Hello,
I am a doctoral student and currently working on a mediation model where X is the treatment, M is the mediator and Y is the outcome variables. I also use Z as the single instrumental variable in the model. I use ivmediate command in Stata 14.2 (Dippel et al, 2020*).
Even though I have promising initial results, I am concerned to see a high (and significant at 5%) correlation between M and Y. Dippel and fellows (2019)** explain in another paper (where they discuss the underlying theory behind ivmediate command) that they allow error terms of X&M, M&Y and X&Y to correlate conditional on error term of M (implying that M is endogenous) in the identification strategy. So, the model does not assume away endogeneity in any of the three key relationships. They argue that there are three exclusion restrictions involved in the model to account for the three targeted causal relationships: X->M, X->Y, and M->Y (three separate 2SLSs).

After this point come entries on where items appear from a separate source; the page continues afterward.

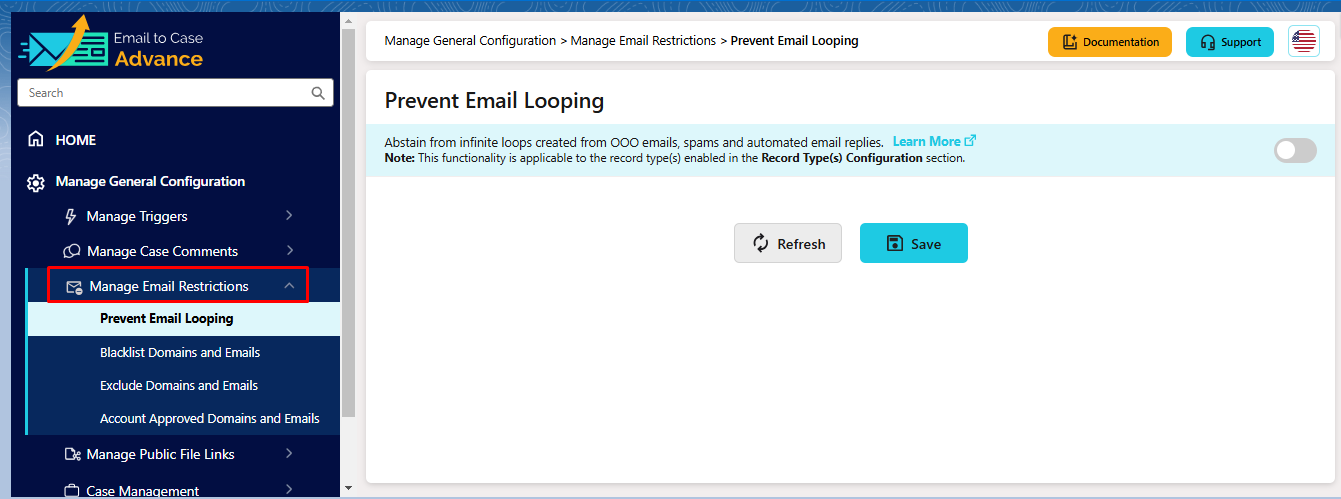Click the Manage General Configuration gear icon

pos(36,182)
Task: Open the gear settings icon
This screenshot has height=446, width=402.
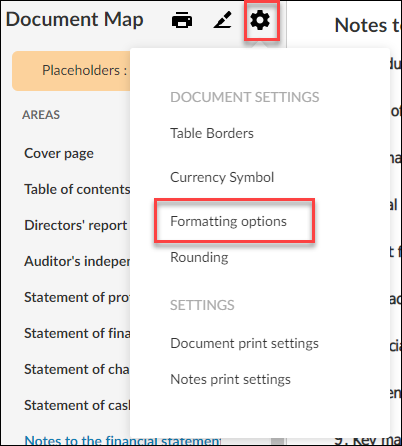Action: click(x=260, y=20)
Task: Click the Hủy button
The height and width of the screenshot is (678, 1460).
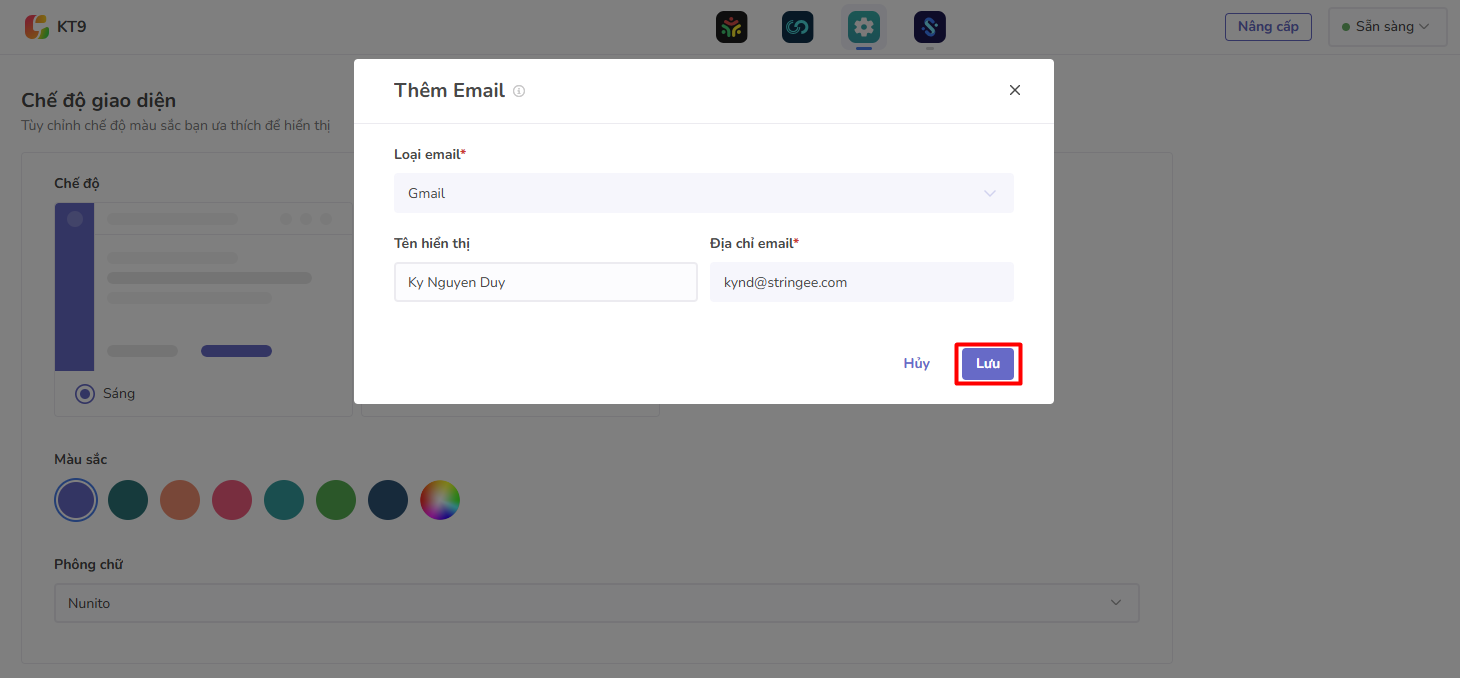Action: [917, 364]
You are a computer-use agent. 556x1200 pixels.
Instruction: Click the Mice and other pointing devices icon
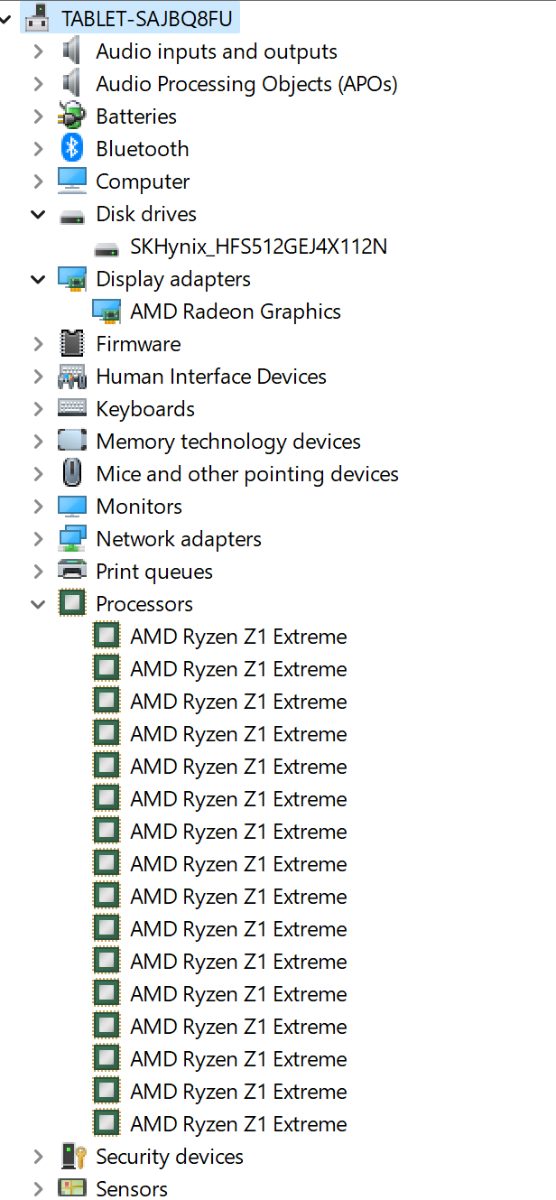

I wonder your opinions on whether this observed high and significant correlation between M and Y is a problem. In other words, do you think use of IV accounts for the endogeneity that is reflected by this high correlation? I'd also be glad to hear if you have any suggestions for possible solutions. Thank you very much in advance for your attention and help.
Stay safe and healthy!
* Dippel, Christian, Andreas Ferrara, and Stephan Heblich. "Causal mediation analysis in instrumental-variables regressions." The Stata Journal 20, no. 3 (2020): 613-626.
** Dippel, Christian, Robert Gold, Stephan Heblich, and Rodrigo Pinto. "Mediation analysis in IV settings with a single instrument." Mimeo, (2019).